Some of the recitals were monstrous, like my reading at the Fitches’. Even before I left my house my heart was heavy. There they were: Mr. and Mrs. Fitch, their three teenage daughters and four guests. The servant was pouring them tea, and they were all making merry. Mrs. Fitch offered me tea, but I did not accept it. I told her that I was ready to read, that I had to leave soon because I had a later engagement. That was not true, but I wanted to get out
of the house as soon as possible.
I hurried through each poem, watching Mrs. Fitch and her daughters. They drank their tea and ate tea cakes, laughing and touching one another’s hands. I wanted to puke. Mr. Fitch must have read my thoughts because I saw him whisper to his wife; then she did the same to each daughter. Their laughter and chatter ceased — but only for an instant. And in that instant I knew that they knew. I wanted to take the hot tea and hurl it at them.

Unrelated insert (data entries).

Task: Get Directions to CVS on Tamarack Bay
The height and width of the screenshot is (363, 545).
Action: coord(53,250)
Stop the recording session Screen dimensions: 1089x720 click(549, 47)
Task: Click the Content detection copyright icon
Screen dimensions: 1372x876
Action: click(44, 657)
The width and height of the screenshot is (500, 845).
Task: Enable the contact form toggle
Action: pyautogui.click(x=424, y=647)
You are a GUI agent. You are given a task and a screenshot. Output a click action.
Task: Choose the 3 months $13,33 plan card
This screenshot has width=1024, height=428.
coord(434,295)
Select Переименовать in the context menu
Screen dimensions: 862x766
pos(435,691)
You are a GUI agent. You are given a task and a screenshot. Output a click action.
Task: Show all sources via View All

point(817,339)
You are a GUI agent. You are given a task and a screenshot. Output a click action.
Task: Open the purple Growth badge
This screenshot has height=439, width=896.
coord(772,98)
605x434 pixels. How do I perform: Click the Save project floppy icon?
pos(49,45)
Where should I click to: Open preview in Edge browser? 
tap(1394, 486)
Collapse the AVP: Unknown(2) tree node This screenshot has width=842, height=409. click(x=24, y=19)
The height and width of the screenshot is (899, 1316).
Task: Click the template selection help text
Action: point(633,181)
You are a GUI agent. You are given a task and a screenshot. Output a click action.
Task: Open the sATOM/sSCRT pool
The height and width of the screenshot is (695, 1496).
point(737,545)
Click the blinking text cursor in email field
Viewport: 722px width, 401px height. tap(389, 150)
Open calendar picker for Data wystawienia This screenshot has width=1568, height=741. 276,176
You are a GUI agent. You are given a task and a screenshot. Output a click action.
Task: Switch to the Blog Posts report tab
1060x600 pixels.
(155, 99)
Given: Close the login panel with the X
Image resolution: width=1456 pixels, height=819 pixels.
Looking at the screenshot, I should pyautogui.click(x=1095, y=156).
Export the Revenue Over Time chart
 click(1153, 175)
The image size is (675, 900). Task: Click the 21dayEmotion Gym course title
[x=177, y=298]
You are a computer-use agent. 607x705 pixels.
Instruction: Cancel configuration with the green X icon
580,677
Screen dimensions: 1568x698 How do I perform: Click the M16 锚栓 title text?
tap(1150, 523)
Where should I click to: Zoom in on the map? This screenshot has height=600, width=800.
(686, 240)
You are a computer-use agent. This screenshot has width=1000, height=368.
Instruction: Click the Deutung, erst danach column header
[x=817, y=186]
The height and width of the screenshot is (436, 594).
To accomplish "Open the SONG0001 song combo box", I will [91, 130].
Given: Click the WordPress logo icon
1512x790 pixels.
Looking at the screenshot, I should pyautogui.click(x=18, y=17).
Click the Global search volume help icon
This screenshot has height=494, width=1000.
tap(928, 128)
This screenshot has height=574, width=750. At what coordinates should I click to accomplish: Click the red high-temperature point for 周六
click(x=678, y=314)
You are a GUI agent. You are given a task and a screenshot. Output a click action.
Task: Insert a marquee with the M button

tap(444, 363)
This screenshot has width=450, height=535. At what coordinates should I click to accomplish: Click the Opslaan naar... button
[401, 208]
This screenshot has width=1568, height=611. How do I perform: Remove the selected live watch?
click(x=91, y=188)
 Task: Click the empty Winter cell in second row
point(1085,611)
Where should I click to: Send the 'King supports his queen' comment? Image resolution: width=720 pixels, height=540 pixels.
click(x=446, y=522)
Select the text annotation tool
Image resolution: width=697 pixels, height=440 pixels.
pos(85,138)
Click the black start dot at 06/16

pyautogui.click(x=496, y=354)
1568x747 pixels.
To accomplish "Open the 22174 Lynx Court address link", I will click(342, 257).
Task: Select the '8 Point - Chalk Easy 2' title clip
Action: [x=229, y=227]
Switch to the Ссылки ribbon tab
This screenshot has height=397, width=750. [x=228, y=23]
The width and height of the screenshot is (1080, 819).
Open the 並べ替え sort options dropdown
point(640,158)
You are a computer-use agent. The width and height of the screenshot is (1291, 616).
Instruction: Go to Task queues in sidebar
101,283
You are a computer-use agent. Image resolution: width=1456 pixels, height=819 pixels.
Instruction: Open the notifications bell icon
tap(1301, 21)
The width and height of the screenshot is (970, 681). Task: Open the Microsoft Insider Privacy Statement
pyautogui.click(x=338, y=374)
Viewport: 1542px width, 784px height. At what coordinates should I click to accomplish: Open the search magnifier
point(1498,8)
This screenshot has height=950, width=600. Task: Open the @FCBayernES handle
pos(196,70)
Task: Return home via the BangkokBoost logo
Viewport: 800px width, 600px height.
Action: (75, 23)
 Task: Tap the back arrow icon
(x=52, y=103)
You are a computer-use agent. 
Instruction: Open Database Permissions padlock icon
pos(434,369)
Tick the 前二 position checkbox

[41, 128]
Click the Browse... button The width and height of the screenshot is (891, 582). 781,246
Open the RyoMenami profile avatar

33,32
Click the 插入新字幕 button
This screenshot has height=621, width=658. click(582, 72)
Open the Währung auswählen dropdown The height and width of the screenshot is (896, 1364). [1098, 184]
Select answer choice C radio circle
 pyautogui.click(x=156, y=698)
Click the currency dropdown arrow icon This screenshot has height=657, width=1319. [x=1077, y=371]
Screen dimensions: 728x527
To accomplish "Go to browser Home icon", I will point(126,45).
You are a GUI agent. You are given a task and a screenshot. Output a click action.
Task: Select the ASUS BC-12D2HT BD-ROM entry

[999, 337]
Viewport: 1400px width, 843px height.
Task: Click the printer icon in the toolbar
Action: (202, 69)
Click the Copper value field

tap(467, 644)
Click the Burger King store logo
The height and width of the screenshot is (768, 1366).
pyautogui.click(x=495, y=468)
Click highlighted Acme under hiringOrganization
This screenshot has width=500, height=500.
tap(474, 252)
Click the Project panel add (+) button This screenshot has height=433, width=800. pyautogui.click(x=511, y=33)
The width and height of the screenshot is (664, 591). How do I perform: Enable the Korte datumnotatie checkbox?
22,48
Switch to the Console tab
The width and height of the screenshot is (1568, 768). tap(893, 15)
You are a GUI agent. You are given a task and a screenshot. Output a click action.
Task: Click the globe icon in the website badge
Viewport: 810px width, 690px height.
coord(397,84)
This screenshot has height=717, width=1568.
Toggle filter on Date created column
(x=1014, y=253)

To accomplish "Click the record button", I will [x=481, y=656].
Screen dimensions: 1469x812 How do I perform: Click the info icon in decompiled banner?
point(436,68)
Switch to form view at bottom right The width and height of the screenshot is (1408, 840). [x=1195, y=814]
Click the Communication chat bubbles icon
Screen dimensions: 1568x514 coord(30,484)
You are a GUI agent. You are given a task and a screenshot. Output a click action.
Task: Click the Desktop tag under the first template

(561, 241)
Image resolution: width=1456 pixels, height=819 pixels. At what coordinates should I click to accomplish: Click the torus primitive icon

Instead, I finished my reading and told Mrs. Fitch I had to leave. But the wretched woman offered me tea. “No, ma’am,” I said quite loudly, “I do not wish for tea.” She turned beet red. How could she offer me tea when her husband had told her that he owned the ship that brought me to this country? Yes, Mr. Fitch owned the Phillis. And it was my labor and that of countless other Africans stolen from their mothers’ bosoms and their fathers’ embraces that enabled the Fitches to live in a fine home with fine furniture, treat their daughters like pets and embrace them each and every morning. No, ma’am, I do not want tea. I want to be with my mother, as you are with your daughters. I want to eat sweetmeats and yogurt with my mother, as you drink tea and eat tea cakes with your daughters.
An uncomfortable silence descended on the living room. I took up the satchel holding my precious poems, bade the Fitches and their guests adieu and descended to the street, where Prince waited with the coach. I climbed in and began telling him what had happened at the Fitches’.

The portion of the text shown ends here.